Linq loop recorder

Just got the linq recorder taken out friday. I had it for 2 1/2 years to try and diagnose unexplaned fainting it didnt pick up anything so I decide to have it out but now Im kinda regretting it. So was wondering if anybody has a smart watch that records hr. Like does anyone have the apple watch series 4 i heard its fda approved?


Apple watch

by Tracey_E - 2019-01-06 18:38:23

I have the series 4 and it's pretty darned accurate. It can be set to let you know if your heart rate drops below a given point. It works with an app called Cardiogram.

edited to add I don't have that turned on so have no experience with the alarm. With the pacer it would be impossible for me to set it off because my rate will never drop. It's been great helping me figure out running intervals that keep my average heart rate in a good range. 

HR monitor

by ar_vin - 2019-01-06 21:52:57

If you're looking for a HR monitor, I'd suggest staying away from the wrist worn watches as they tend not to be as accurate as the chest strap HR monitors. A decent compromise are the optical arm band HR monitors - almost as accurate as the chest worn straps but much more comfortable.

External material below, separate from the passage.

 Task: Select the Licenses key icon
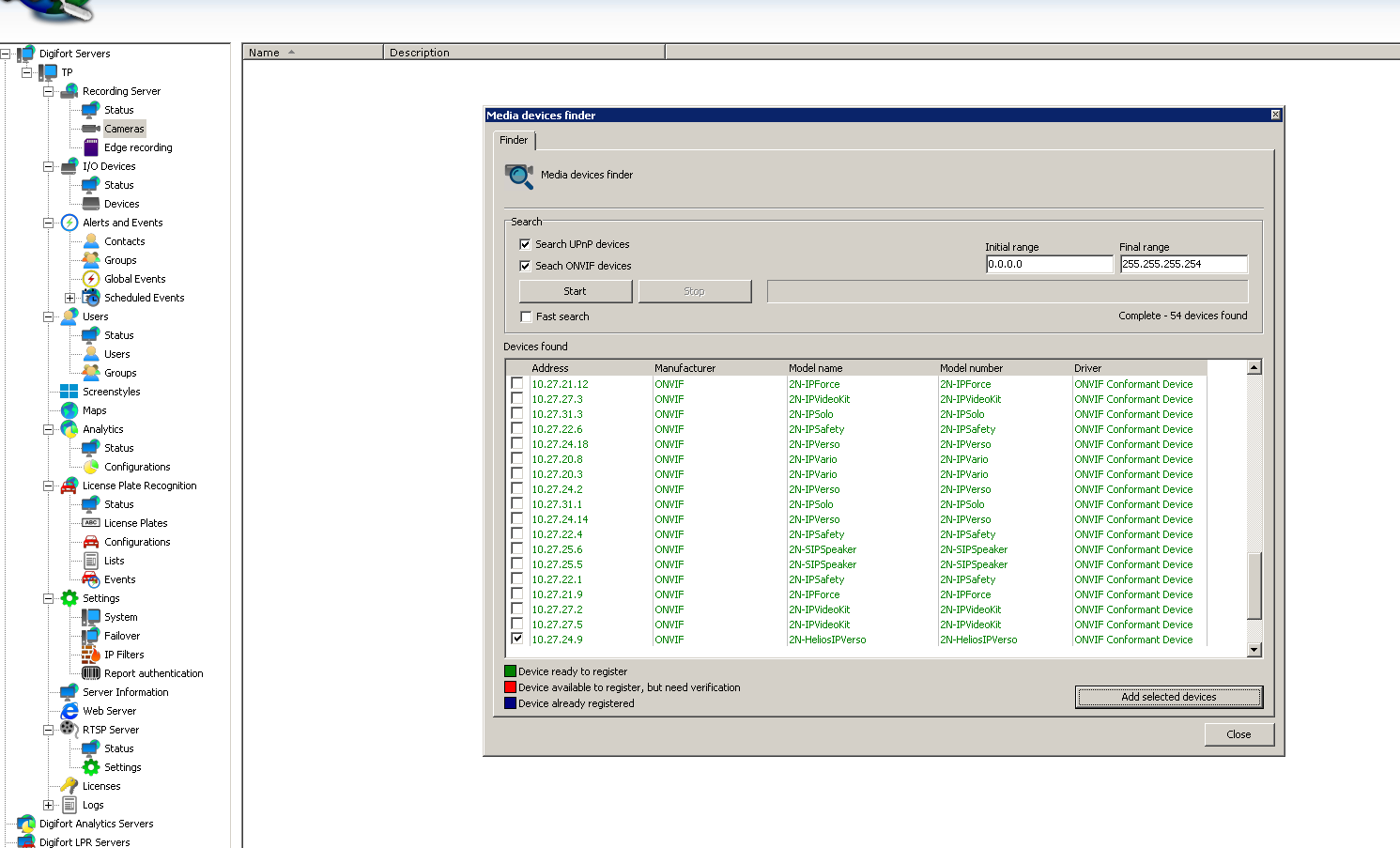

Check out the Scosche Rhythm24 - I personally have used it now for several months and find it very accurate and comfortable for extended use. I often do 4+ hour hikes and like to monitor my heart rate; as I get back in shape post PM I'll also start doing 4+ hour runs so looking forward to using it more. It's also great to wear to bed and wear while asleep overnight to get HR data while asleep.

Polar and Wahoo also make armband monitors but the Scosche Rhythm24 has the best features currently.

Check out reviews at:


And more......




arm vs wrist

by Tracey_E - 2019-01-07 08:21:15

Arm monitors are more accurate but intended for workout only. Watches are for all the time.

Arm vs Wrist

by ar_vin - 2019-01-07 19:25:47

"Arm monitors are more accurate but intended for workout only. Watches are for all the time."

Not true at all! The Scosche Rhythm24 (among others) has a battery that will last over 24 hours. It can display the heart rate data or record heart rate and store the data onboard for the entire time for later analysis.

I suggest you please read the reviews at the URL posted above to understand the features.

It's just a fact of human anatomy: we have more arteries in the upper arm and fore arm than on the wrist - this makes it much easier for the optical heart monitors to get blood flow data. The heart rate (and soon blood pressure) is measured by monitoring arterial blood flow.

Here's a great graphic showing the various locations on the body where blood flow data can be used:


From Valencell a leader in the optical HR monitoring business.




arm vs wrist

by Tracey_E - 2019-01-08 09:11:49

I wasn't trying to say the arm bands wouldn't work, just that for someone intending to wear it as an alarm around the clock long term, a watch is a lot more practical and comfortable. I was talking patient comfort pov, not effectiveness of the technology. 

arm vs wrist

by ar_vin - 2019-01-08 13:15:46

Yes we're both talking about the same thing Tracey!

I happen to have tried all three for several months each: chest strap, wrist worn and forearm/upper arm HR monitors. Most people (including me) find the forearm/upper arm bands much more comfortable than the chest strap and the wrist worn.